-------- Given data

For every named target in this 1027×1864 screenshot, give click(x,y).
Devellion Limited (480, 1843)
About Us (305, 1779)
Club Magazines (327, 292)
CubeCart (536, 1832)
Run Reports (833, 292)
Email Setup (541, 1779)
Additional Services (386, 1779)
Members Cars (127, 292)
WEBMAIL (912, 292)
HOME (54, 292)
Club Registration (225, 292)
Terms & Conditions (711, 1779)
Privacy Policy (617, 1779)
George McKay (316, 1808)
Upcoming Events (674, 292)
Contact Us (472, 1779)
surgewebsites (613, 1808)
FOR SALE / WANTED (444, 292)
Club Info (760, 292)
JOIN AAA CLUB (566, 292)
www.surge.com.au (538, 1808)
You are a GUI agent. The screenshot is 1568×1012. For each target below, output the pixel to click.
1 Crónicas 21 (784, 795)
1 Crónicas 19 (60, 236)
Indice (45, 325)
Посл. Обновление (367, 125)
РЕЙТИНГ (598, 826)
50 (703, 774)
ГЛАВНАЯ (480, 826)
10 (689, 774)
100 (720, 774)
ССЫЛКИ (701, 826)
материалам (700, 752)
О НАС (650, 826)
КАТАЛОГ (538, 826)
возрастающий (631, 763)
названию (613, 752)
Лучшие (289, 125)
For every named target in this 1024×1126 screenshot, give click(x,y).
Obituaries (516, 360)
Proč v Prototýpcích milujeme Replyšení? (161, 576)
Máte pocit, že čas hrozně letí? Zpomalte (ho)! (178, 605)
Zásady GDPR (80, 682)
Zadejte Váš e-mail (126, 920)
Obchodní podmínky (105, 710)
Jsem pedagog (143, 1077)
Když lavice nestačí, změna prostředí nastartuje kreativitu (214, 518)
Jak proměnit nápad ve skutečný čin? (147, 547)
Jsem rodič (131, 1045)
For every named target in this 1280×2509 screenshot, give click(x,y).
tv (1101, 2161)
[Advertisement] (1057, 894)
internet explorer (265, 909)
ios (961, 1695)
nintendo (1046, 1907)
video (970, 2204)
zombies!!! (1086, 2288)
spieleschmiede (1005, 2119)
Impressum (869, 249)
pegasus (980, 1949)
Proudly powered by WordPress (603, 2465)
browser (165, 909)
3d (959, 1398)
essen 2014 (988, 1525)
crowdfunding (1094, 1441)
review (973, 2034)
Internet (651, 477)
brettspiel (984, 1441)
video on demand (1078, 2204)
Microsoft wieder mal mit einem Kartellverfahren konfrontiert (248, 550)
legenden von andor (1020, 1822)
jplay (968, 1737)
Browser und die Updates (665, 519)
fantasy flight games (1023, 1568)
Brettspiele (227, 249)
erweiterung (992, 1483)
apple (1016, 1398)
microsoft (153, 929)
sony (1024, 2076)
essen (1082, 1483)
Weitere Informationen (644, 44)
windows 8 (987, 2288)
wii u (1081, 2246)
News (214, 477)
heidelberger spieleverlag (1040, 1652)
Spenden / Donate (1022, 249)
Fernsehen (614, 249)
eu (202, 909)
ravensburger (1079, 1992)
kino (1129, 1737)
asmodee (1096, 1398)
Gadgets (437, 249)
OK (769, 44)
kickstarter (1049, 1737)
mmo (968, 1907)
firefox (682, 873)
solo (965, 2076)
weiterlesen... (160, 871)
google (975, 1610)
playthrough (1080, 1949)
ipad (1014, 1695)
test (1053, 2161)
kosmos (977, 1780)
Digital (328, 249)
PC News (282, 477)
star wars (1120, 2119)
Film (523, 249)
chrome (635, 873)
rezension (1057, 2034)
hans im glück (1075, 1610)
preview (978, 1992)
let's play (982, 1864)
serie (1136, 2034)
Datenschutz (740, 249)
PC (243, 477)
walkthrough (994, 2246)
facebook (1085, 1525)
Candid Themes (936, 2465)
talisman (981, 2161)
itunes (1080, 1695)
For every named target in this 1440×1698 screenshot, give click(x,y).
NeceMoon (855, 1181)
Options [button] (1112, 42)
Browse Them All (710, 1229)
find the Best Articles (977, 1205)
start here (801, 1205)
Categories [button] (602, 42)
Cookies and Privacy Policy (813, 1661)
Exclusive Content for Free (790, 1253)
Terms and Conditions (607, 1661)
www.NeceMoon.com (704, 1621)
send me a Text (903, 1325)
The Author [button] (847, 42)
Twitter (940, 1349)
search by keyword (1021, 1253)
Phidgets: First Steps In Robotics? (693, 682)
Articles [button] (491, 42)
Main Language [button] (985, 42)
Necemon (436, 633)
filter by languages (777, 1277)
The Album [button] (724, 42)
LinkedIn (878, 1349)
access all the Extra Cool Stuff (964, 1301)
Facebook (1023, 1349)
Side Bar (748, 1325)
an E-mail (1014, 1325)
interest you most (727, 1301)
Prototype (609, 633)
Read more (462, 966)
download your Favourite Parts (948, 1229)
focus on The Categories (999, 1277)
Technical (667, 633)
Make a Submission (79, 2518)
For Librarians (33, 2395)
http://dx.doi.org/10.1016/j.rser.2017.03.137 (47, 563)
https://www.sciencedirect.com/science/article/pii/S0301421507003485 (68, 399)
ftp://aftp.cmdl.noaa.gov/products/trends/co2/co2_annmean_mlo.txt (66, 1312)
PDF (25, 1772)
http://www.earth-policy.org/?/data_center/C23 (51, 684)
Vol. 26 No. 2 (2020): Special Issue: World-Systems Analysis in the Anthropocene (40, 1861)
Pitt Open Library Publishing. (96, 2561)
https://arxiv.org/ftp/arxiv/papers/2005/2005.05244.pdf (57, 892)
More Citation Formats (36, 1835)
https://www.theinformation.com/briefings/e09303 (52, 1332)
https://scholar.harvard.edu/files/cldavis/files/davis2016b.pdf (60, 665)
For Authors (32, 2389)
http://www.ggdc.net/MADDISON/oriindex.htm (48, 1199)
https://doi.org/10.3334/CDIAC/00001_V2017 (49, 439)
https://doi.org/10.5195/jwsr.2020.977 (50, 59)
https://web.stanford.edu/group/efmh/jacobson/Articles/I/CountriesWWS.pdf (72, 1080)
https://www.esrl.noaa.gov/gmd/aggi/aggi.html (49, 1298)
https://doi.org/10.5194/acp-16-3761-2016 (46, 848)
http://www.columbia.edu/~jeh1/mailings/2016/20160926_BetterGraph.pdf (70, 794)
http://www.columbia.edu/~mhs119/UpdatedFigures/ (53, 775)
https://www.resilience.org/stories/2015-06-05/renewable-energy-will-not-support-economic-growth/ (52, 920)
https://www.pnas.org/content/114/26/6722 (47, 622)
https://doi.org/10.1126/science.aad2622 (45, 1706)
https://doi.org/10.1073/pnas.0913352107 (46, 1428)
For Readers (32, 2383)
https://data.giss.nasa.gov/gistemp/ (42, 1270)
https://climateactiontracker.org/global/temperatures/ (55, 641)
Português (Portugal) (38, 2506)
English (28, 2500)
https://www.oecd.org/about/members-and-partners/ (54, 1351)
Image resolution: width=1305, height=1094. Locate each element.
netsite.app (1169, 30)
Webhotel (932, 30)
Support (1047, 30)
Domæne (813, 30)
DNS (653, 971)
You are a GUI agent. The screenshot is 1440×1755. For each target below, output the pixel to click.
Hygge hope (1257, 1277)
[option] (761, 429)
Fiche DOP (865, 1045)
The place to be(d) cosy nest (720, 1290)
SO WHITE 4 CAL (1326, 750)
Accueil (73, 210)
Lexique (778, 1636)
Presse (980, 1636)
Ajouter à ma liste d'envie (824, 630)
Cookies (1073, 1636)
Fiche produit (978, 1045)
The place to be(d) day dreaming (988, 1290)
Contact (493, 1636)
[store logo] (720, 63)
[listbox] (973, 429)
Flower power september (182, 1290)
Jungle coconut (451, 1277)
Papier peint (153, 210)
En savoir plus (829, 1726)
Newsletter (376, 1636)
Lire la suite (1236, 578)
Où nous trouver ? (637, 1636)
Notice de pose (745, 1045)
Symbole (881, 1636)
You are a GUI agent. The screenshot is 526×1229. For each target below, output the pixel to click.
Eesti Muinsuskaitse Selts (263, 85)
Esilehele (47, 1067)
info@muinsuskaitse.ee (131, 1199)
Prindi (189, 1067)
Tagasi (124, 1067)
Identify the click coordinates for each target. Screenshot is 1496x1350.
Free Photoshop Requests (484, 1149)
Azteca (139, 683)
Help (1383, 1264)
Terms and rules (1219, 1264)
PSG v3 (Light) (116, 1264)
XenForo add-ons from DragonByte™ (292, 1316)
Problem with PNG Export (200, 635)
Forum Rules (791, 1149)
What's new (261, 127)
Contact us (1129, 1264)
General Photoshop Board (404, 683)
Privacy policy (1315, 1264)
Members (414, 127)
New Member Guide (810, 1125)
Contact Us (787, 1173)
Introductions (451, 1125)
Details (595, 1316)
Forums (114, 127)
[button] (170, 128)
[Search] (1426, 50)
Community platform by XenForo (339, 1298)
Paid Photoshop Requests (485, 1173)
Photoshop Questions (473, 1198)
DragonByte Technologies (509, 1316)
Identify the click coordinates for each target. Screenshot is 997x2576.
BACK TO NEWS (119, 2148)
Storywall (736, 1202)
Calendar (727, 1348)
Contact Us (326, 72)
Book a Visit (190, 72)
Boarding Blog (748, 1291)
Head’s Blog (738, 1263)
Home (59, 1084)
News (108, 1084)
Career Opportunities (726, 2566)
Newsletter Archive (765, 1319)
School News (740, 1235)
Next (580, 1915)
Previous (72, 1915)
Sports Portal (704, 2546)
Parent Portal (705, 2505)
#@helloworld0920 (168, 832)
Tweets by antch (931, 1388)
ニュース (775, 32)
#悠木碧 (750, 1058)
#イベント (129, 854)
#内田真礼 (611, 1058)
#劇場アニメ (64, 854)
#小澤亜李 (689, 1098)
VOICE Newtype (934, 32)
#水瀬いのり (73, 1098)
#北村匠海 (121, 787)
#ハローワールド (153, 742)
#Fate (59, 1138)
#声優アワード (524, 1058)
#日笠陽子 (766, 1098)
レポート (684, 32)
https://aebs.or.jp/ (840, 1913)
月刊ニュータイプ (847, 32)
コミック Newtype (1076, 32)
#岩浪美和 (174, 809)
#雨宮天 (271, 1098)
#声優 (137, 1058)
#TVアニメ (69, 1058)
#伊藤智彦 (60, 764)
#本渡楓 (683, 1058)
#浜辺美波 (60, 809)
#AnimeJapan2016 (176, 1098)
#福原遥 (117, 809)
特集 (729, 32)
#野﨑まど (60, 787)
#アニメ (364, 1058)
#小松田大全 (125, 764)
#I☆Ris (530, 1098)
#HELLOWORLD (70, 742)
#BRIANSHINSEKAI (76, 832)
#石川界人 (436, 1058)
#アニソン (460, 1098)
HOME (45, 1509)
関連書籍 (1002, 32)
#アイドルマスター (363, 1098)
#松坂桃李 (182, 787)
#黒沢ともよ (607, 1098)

----------------

Please format the listing as a Markdown table with the columns Row and Entry, starting at the line that contains "#HELLOWORLD (70, 742)" and ending at the last line of the listing, and leave out blank lines.

| Row | Entry |
|---|---|
| 1 | #HELLOWORLD (70, 742) |
| 2 | #BRIANSHINSEKAI (76, 832) |
| 3 | #石川界人 (436, 1058) |
| 4 | #アニソン (460, 1098) |
| 5 | HOME (45, 1509) |
| 6 | 関連書籍 (1002, 32) |
| 7 | #アイドルマスター (363, 1098) |
| 8 | #松坂桃李 (182, 787) |
| 9 | #黒沢ともよ (607, 1098) |